Second, a recently conducted five-question, on-the-street survey of New Yorkers, gauging when they would or wouldn't rush in to save a stranger:

1/09/2007 5:10 PM  
Blogger Elizabeth Weeks said...

This comment has been removed by a blog administrator.

1/09/2007 5:12 PM  
Blogger David Hyman said...

Thanks to both of you for mentioning my empirical study on the duty to rescue, which is also available from http://ssrn.com/abstract=796384.

Lest the findings be taken as an implicit endorsement of imposing a duty to rescue, here is an excerpt from the conclusion of the article:

"Most scholars who have written on the no-duty rule in the past
two centuries appear to have believed that non-risky non-rescue was a
widespread problem—and that imposing a duty to rescue would result in
significant changes in behavior and social norms. The results presented in
this Article indicate that neither assumption was accurate and that injury and death among rescuers is a much more serious and frequent problem than nonrisky non-rescue. Future discussions of the merits of the duty to rescue might more profitably begin with the 'facts on the ground,' instead of moving immediately to theories of justice and obligation.

Of course, debates over the duty to rescue implicitly involve these
broader issues and theories, which is why cases of non-rescue are
prominently featured in torts textbooks and why legal scholars have been
arguing about such cases for more than two centuries. Yet, when neither the initial suppositions nor the expectations for change of proponents seem justified, it is fair to ask them what they believe is actually at stake when the issue of the duty to rescue is under discussion. More broadly, the results presented in this Article suggest that the standard 'instrumentalist'
conception of legal scholarship—in which a legal scholar identifies a
significant social problem, analyzes it, and then offers a policy prescription
to be implemented by government officials that promises to cure it—is
poorly suited to the problem of non-rescue. . .
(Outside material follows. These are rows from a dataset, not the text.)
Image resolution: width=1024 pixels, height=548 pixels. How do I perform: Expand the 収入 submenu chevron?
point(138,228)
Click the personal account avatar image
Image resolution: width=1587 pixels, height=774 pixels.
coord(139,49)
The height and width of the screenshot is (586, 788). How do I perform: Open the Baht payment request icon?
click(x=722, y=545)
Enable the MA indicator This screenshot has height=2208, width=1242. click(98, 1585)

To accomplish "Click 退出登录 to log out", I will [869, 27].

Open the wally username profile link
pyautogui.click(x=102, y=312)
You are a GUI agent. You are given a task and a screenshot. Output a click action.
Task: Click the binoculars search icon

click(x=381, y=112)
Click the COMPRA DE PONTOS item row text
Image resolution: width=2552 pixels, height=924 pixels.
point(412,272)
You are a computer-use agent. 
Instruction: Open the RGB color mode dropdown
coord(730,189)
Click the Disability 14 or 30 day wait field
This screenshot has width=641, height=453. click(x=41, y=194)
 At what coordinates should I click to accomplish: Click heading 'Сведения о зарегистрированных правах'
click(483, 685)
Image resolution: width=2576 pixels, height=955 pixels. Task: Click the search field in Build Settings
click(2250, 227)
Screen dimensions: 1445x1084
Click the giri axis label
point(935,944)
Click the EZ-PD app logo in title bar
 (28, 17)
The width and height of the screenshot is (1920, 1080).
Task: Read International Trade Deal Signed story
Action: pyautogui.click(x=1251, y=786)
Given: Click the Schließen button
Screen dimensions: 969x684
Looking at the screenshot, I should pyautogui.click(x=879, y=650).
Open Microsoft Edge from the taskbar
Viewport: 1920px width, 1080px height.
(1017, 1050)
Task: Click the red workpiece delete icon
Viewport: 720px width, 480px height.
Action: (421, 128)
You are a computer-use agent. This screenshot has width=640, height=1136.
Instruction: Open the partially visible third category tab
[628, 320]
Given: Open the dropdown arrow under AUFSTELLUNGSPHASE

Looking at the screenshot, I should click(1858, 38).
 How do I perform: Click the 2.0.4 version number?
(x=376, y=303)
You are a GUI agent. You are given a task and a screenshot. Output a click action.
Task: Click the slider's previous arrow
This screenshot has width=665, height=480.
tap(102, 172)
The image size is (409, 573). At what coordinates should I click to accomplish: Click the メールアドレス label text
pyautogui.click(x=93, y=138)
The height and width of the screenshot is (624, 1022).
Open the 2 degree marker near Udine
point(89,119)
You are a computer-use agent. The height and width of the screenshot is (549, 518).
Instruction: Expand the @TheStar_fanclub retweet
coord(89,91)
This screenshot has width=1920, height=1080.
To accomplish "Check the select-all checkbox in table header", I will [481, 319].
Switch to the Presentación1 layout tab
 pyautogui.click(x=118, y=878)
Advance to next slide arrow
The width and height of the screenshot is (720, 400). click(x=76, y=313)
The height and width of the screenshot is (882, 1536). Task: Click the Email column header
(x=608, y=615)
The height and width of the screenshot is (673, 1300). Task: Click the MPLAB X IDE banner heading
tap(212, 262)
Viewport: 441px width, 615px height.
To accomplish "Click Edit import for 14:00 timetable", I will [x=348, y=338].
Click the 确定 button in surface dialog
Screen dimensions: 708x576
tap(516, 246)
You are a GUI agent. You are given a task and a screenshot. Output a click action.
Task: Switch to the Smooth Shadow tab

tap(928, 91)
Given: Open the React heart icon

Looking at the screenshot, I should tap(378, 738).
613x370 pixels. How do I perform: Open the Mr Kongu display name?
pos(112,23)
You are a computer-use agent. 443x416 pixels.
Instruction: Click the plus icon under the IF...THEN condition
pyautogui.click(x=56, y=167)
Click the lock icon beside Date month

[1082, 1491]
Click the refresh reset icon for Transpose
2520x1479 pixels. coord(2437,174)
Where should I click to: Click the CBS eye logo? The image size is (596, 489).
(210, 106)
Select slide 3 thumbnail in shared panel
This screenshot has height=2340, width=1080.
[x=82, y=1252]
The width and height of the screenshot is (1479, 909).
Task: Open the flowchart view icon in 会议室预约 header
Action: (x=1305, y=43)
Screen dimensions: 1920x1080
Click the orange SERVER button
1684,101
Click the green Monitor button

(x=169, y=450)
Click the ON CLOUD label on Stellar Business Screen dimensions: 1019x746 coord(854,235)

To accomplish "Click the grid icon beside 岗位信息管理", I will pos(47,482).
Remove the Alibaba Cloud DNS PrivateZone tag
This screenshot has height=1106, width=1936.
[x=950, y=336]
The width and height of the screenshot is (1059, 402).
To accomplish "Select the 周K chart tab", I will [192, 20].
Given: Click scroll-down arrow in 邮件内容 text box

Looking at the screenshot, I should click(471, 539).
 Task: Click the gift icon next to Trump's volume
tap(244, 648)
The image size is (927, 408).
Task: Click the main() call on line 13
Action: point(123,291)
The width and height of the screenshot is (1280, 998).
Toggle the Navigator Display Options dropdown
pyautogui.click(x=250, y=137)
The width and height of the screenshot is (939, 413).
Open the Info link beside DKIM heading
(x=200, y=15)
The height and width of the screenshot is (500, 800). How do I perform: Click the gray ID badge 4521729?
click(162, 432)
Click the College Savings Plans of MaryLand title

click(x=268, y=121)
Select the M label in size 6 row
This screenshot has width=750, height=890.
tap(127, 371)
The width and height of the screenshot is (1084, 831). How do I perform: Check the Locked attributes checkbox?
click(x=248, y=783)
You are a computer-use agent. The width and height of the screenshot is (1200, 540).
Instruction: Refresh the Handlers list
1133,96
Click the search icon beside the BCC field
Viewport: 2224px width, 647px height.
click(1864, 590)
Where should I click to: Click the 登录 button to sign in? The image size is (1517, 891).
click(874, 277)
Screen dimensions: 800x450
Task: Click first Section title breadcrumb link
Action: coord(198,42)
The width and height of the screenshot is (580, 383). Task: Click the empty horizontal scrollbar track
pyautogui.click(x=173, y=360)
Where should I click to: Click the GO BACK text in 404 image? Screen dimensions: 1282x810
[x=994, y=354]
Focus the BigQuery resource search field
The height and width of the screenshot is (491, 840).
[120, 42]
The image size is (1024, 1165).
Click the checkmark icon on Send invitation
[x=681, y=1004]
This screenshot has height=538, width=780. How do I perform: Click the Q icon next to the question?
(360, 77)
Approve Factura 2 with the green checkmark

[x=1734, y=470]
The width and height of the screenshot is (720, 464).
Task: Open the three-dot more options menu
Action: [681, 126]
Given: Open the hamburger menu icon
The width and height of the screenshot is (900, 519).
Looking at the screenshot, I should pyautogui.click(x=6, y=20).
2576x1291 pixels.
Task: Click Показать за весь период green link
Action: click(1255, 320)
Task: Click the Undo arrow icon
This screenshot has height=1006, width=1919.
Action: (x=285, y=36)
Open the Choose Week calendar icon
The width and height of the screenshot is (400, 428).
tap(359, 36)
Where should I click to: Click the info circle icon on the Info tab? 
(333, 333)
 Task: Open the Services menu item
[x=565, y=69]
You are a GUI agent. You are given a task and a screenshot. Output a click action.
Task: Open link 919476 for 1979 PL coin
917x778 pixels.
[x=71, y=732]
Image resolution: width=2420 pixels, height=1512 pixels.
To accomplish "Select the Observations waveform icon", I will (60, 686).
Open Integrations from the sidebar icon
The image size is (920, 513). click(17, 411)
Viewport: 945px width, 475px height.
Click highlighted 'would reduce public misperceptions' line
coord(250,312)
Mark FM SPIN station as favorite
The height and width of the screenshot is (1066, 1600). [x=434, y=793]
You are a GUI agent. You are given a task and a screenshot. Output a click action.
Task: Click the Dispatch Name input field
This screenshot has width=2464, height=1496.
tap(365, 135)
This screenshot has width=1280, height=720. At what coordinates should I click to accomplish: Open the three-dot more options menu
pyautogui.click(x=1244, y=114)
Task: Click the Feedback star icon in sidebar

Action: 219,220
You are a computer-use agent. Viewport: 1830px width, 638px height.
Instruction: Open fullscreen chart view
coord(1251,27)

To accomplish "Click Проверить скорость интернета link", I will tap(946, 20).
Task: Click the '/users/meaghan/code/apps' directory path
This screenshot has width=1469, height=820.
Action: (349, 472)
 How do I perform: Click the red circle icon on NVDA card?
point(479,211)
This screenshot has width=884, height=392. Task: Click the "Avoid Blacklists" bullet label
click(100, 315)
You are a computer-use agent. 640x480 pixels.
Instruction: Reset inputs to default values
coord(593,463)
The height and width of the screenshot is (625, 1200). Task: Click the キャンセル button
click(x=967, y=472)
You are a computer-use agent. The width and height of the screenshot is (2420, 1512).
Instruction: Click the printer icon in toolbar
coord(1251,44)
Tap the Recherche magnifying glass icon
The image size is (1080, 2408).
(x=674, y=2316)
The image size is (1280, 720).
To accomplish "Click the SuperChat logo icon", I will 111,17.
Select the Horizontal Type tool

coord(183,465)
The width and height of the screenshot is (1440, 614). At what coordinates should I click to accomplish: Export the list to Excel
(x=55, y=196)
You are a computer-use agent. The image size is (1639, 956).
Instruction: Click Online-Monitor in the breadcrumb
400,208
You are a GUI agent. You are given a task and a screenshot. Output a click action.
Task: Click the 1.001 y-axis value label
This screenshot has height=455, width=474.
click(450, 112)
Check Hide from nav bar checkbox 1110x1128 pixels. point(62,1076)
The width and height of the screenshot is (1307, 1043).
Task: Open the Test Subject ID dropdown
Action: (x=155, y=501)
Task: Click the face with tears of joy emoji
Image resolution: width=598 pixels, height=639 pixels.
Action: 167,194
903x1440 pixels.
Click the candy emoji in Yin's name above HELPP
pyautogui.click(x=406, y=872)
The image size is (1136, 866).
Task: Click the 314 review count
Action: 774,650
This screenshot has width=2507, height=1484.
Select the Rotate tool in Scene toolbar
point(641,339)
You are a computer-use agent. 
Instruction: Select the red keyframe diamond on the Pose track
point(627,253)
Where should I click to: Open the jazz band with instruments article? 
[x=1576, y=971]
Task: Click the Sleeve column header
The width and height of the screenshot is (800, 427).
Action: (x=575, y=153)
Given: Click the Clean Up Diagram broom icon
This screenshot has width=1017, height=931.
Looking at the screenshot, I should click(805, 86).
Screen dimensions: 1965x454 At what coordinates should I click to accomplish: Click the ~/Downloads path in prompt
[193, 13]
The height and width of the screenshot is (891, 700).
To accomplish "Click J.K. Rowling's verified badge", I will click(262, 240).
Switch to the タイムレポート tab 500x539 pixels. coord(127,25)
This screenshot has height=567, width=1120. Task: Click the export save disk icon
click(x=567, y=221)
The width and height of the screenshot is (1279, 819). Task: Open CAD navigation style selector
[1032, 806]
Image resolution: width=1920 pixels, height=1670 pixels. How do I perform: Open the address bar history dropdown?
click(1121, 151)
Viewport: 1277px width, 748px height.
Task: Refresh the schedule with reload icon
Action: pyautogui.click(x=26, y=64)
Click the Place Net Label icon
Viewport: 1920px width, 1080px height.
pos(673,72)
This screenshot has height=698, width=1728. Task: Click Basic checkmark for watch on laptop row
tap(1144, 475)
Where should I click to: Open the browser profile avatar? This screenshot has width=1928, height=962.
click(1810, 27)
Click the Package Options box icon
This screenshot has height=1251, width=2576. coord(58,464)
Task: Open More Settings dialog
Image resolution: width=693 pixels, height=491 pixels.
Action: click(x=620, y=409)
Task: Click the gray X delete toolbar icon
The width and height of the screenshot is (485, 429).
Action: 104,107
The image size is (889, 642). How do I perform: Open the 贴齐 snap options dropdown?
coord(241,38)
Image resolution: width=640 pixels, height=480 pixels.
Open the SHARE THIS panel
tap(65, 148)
Although the no-duty rule presents a vital intellectual puzzle for law
professors, judges, and philosophers, the rule has no detectable influence
on the behavior of ordinary people. Americans, motivated by the
imperfect obligations of beneficence, have proven themselves more than
up to the task of rescuing those in need, irrespective of whatever the law might happen to say on the subject. The evidence presented in this
Article simply does not support the received wisdom that there 'ought to
be a law' imposing a duty to rescue."

1/09/2007 6:19 PM  
Blogger Robert Justin Lipkin said...

Just to avoid a possible misunderstanding of my enthusiasm for research suggesting that people often engage in rescues. I do not think that such research entails or even serves as "an implicit endorsement of imposing a duty to rescue." Rather, in my view, such research discredits the view that human nature makes legal obligations to rescue pointless, something along the lines of the Kantian requirement that "ought" implies "can," or maybe better put, for these purposes, "ought" implies "will." If empirical evidence suggests that people "have proven themselves more than up to the task of rescuing those in need," then appeals to the futility of laws requiring such behavior (arising from certain conceptions of human nature) are discredited. The heavy lifting of establishing a legal duty to rescue remains to be done.

Finally, in my view, a lot more is at stake than tort law when we argue over whether a civilized legal system should make certain kinds of rescues obligatory. And here I can't see how we can avoid tying the question of rescue to such grander notions as altruism, compassion, ethical obligation, justice, the relationship between law and ethics, and most importantly, the relationship between empirical and normative judgments.